(Data extracted from a collection)
________

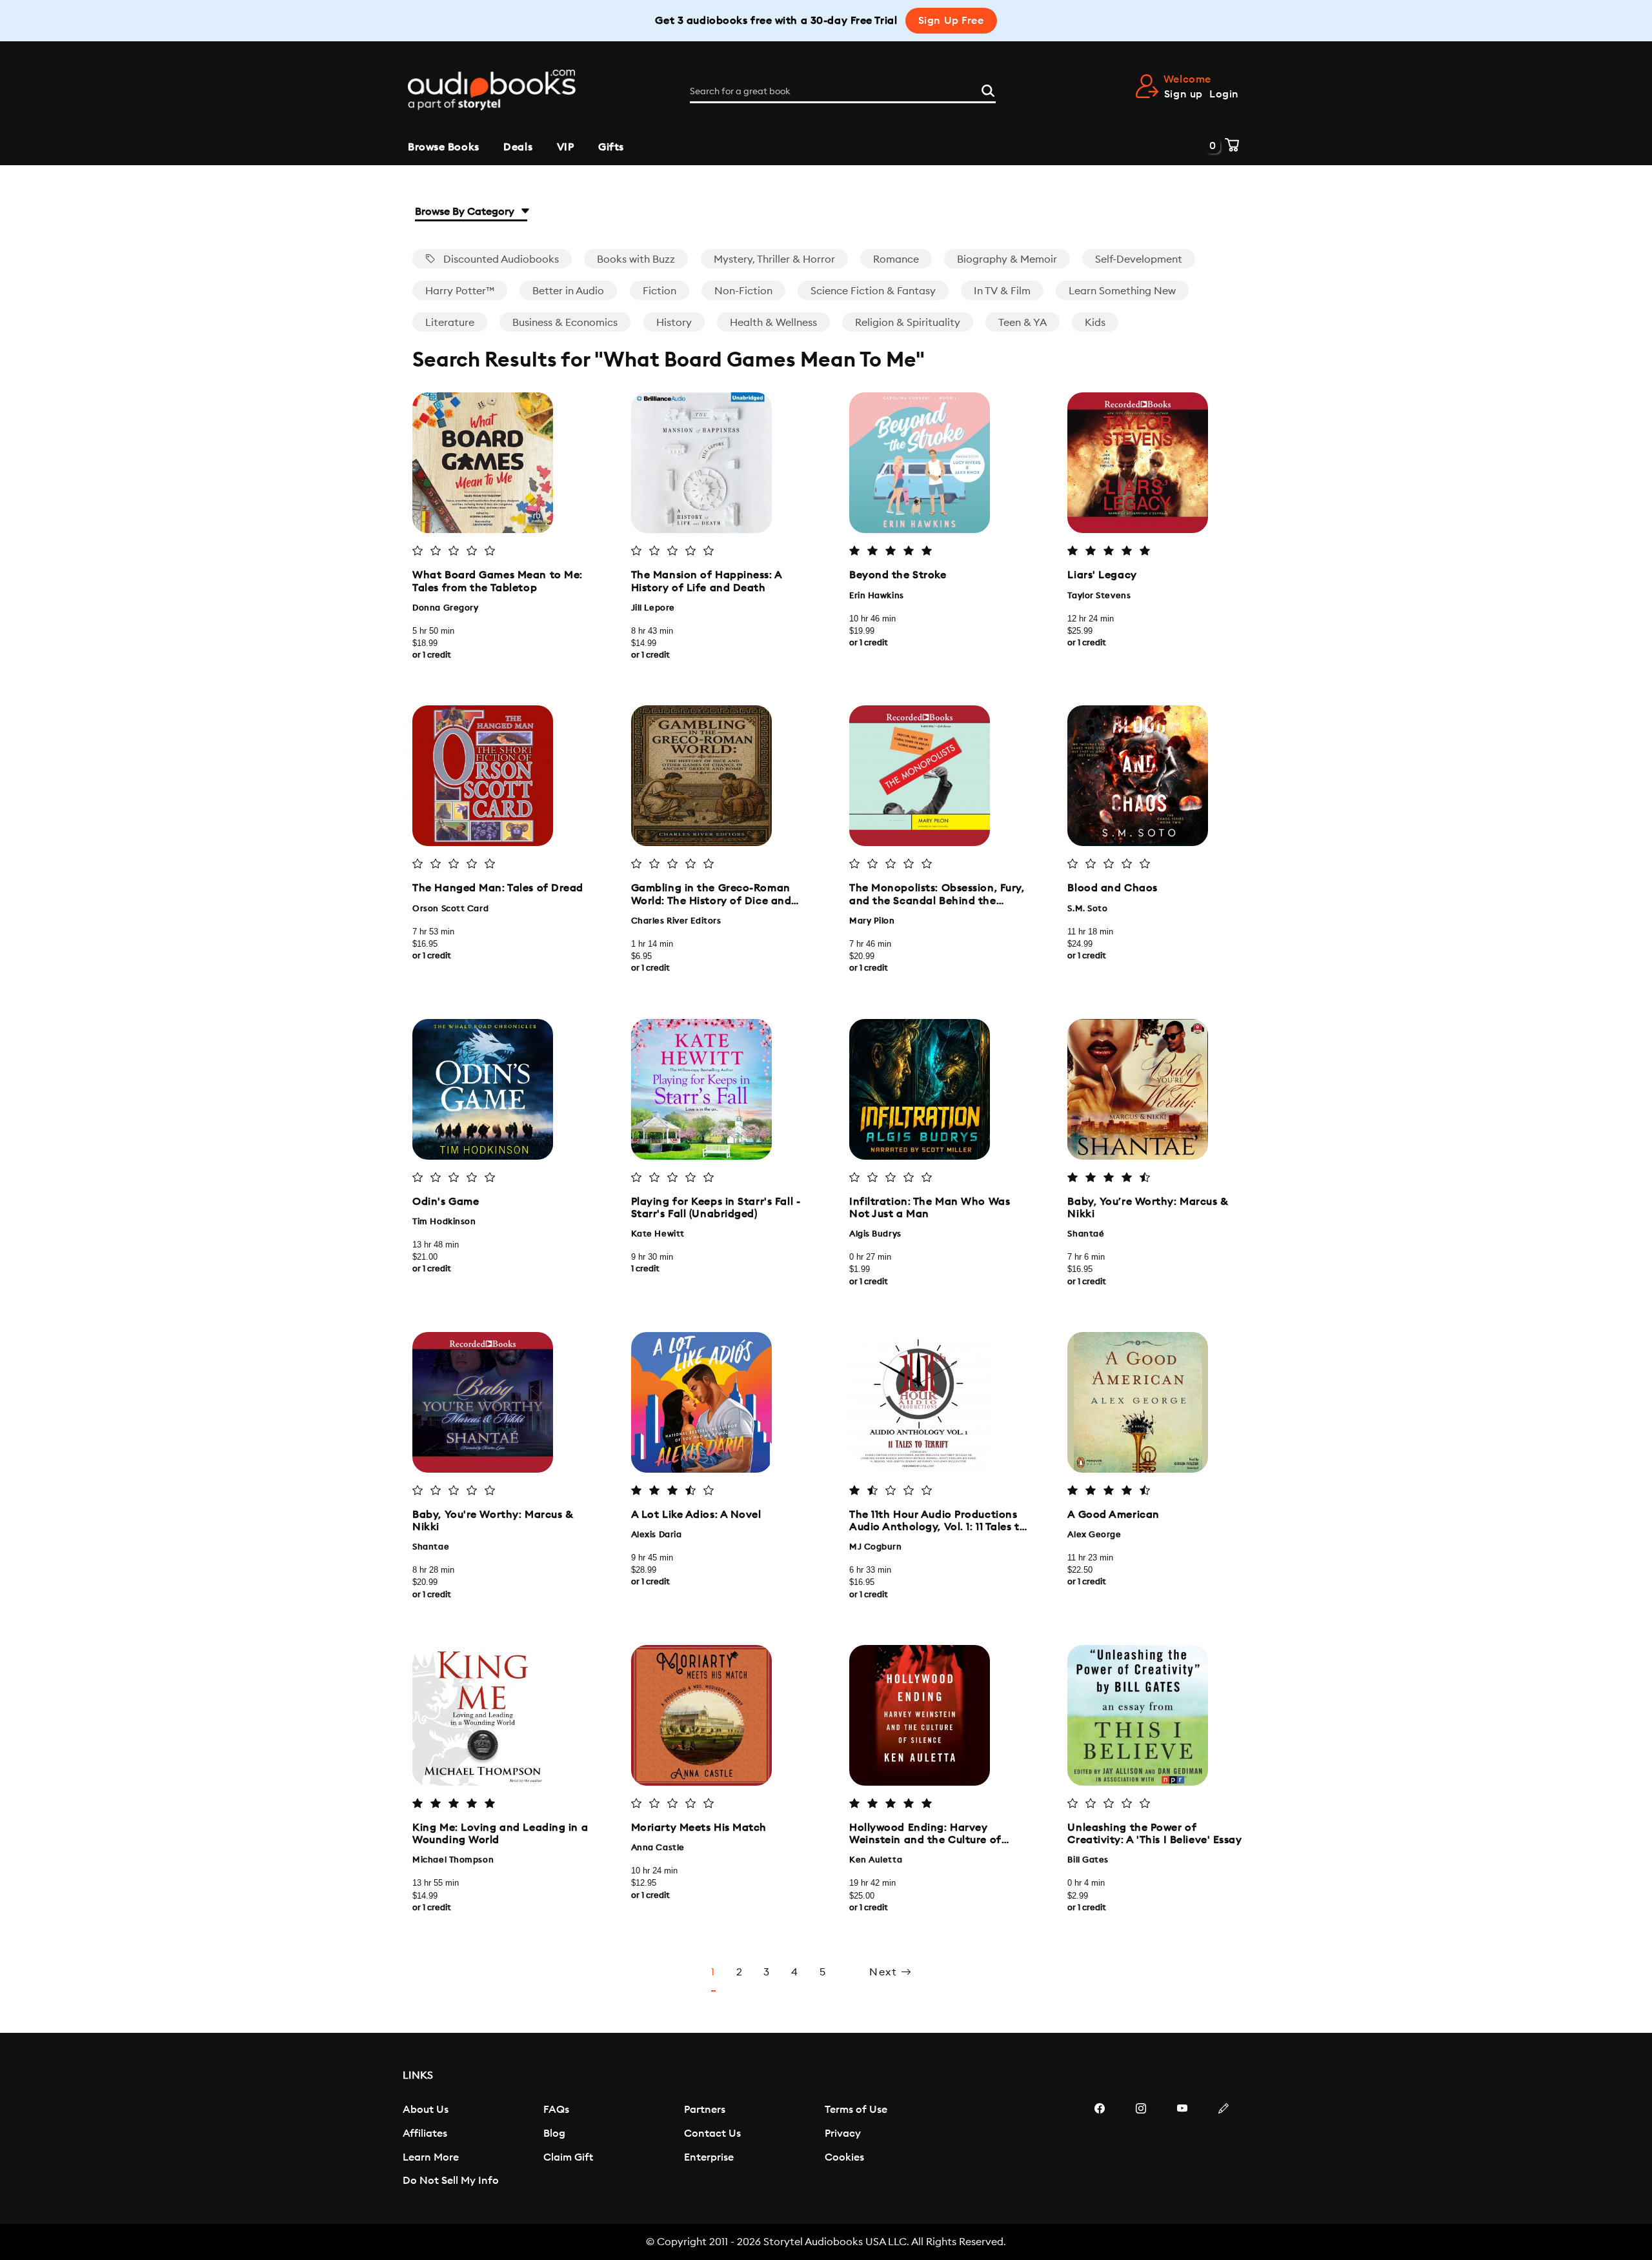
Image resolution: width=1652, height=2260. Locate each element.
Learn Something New (1122, 291)
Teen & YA (1022, 323)
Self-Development (1138, 259)
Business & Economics (565, 323)
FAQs (556, 2109)
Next (885, 1972)
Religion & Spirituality (907, 323)
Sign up (1183, 94)
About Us (425, 2109)
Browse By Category (466, 212)
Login (1224, 94)
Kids (1095, 323)
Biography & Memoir (1007, 259)
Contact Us (712, 2133)
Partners (704, 2109)
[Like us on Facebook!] (1099, 2147)
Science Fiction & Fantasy (873, 291)
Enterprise (709, 2157)
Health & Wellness (773, 323)
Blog (554, 2133)
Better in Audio (568, 291)
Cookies (844, 2157)
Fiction (659, 291)
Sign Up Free (951, 20)
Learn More (431, 2157)
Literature (449, 323)
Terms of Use (856, 2109)
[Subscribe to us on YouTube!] (1182, 2147)
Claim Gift (568, 2157)
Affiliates (425, 2133)
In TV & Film (1002, 291)
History (674, 323)
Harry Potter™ (459, 291)
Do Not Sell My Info (451, 2180)
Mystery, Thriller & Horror (774, 259)
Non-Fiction (743, 291)
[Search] (988, 89)
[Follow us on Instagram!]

________

Exercise directions
Retype exactly the lines above, from the one with "Terms of Use (856, 2109)" through the one with "Non-Fiction (743, 291)", inclusive.

Expected answer
Terms of Use (856, 2109)
[Subscribe to us on YouTube!] (1182, 2147)
Claim Gift (568, 2157)
Affiliates (425, 2133)
In TV & Film (1002, 291)
History (674, 323)
Harry Potter™ (459, 291)
Do Not Sell My Info (451, 2180)
Mystery, Thriller & Horror (774, 259)
Non-Fiction (743, 291)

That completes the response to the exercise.